Damn everything but the circus

The Bell presents a series of films about amusements old and new

As real life becomes more and more ridiculous, there’s something comforting about a place where shocking the audience has always been the goal.

Historically, that place has been the circus.

With the dearth of traveling carnivals in the United States, however, viewers increasingly turn to outlets such as reality TV instead of sideshows to get their dose of the unbelievable.

Luckily, the Bell’s “Under the Bell Big Top: The Circus, Carnivals and Other Travelin’ Tales” proves there is no shortage of documentaries on the subject.

“We were trying to find films on subjects that exist outside the norm, that will take viewers to places they haven’t been before,” said Adam Sekuler, Bell program director. “(Carnivals) are a part of a multifaceted interest people seem to have in the bizarre and the absurd.”

The seven films showing in the series represent a geographically diverse body of work, Sekuler said, taking place in countries as varied as China, India and Germany.

In “Starkiss: Circus Girls in India,” life under the “big top” takes on new meaning as young female circus performers live under constant surveillance of guards.

The girls, sold into the profession by their parents, work for dollars a month, trying to pay back the debts their families have accrued to the Great Rayman Circus.

The appeal of the film comes not from the absurd lifestyle of the performers.
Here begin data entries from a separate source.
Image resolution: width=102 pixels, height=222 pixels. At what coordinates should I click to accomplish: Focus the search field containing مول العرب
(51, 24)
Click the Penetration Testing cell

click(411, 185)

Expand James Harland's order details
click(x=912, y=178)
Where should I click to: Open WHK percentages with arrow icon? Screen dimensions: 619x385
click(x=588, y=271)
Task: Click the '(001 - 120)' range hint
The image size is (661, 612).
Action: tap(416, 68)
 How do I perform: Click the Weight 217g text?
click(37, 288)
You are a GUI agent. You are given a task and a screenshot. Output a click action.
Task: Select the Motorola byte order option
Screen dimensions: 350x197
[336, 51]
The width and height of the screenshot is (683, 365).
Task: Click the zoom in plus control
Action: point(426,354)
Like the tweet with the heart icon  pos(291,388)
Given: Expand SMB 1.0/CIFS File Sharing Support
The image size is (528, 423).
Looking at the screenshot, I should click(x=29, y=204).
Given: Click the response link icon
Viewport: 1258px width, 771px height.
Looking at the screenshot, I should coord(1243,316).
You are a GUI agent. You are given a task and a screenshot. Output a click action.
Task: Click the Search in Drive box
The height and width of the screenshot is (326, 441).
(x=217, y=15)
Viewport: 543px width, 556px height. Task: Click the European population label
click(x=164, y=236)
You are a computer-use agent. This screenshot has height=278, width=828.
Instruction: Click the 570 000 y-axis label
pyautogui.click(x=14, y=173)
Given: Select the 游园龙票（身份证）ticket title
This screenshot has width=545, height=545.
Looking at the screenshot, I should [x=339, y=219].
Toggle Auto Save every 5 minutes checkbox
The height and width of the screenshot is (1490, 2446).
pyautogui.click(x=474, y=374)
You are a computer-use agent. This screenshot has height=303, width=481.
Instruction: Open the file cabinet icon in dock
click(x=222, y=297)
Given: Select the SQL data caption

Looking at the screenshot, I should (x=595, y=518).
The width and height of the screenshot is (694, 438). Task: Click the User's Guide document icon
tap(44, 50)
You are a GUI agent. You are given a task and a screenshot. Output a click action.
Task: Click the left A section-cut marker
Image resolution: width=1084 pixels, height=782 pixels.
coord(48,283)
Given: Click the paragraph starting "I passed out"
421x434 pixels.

Rather, it is the very ordinary emotions the artists and performers experience living away from home and spending years of their lives away from the mores of everyday society.

As a whole, the films also illuminate the rich history of the carnival industry, several tracing it back to its vaudevillian roots.

It is a history that has largely been ignored.

“Ideally, (this series) could start a discussion about preservation of cultural history, about the broader historical context of the art form,” Sekuler said. “It’s a discussion that is increasingly important in light of America’s current cultural domination, with people ‘receiving their culture’ sitting isolated in their living room, instead of out in the community.”

While the cinema setting at the Bell lacks the live aspect of a carnival, the interaction of moviegoers in a darkened theater does create a sort of makeshift community – minus the guy swallowing swords, of course.